- _EXERCISE REQUIREMENTS_
Set down the data again exactly. Pictures are not part of the copy.

- _ENTRIES SUPPLIED_

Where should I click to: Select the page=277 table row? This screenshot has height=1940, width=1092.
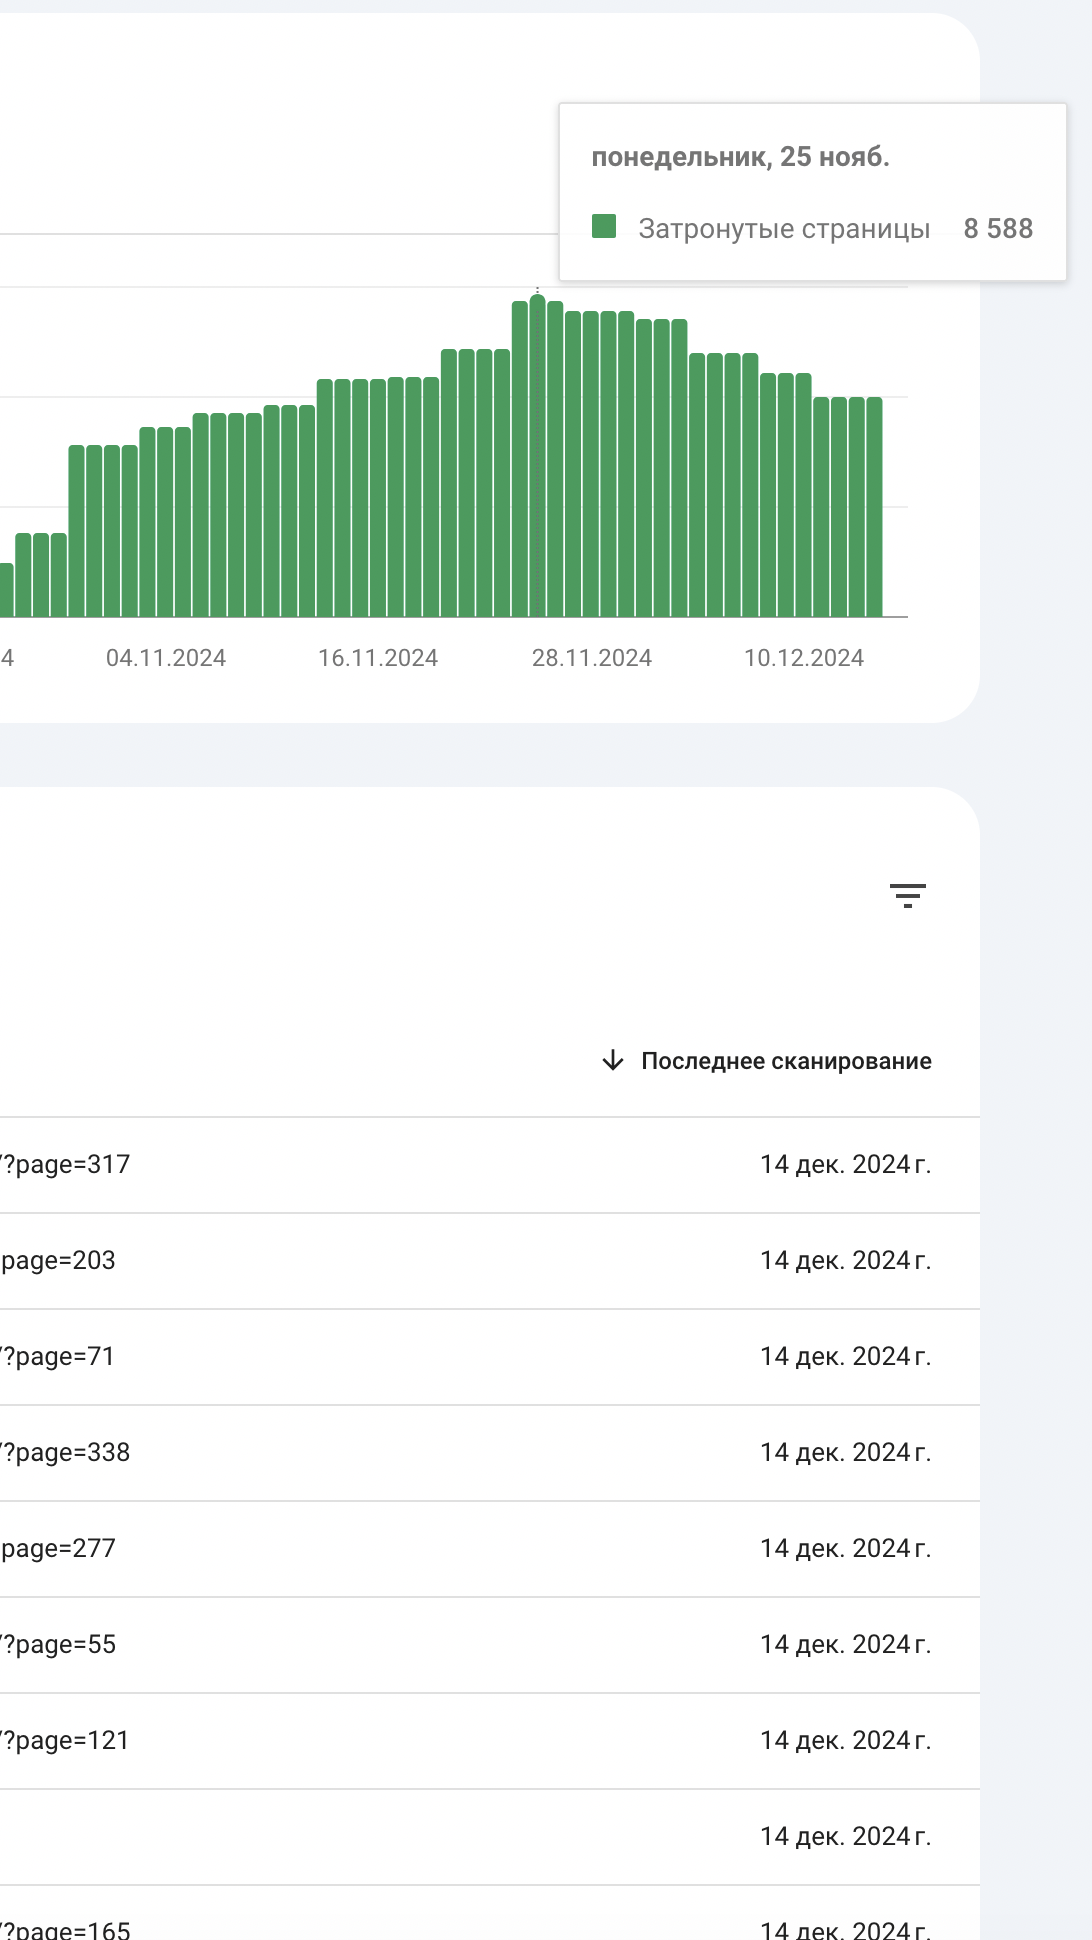58,1549
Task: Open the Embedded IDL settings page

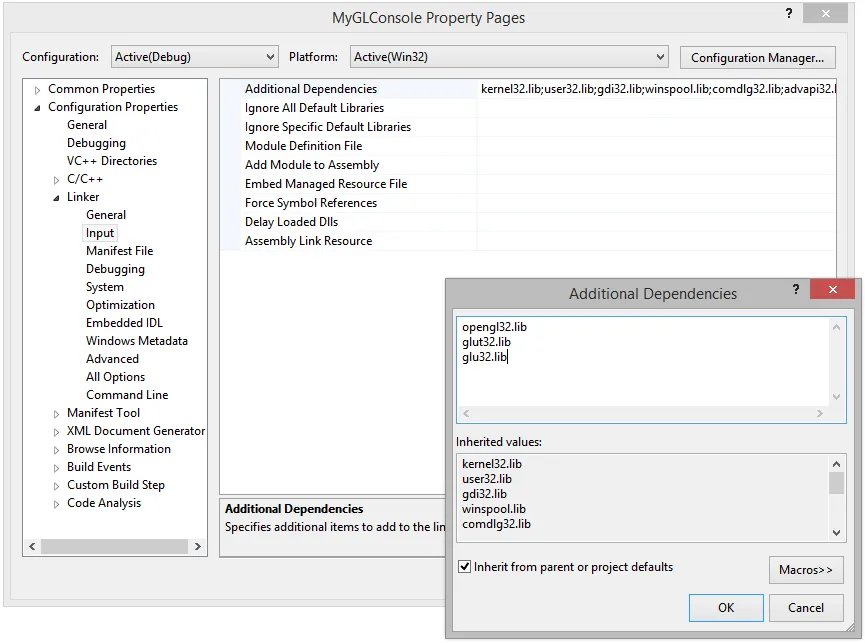Action: click(x=124, y=322)
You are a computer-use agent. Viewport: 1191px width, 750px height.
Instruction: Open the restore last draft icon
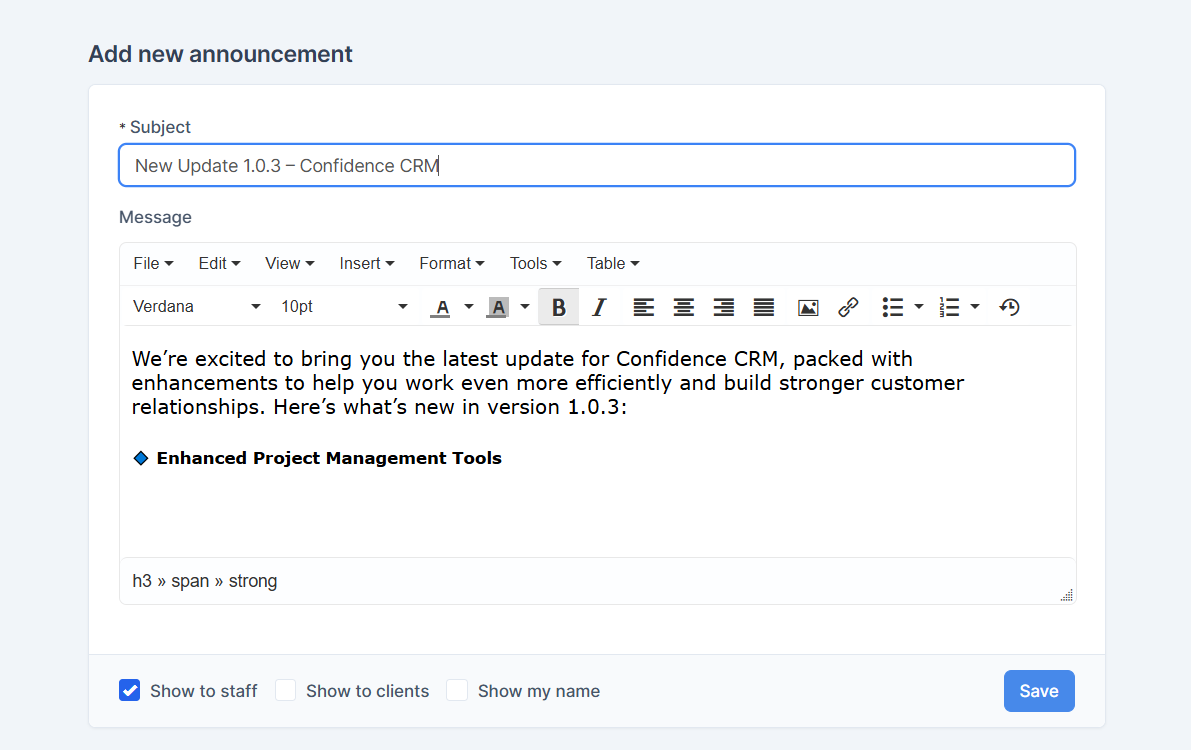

- _REPLY TO THE EXERCISE_
Where should I click to: Select the page=277 table row? This screenshot has height=1940, width=1092.
58,1549
Task: Open the Embedded IDL settings page

Action: click(x=124, y=322)
You are a computer-use agent. Viewport: 1191px width, 750px height.
Instruction: Open the restore last draft icon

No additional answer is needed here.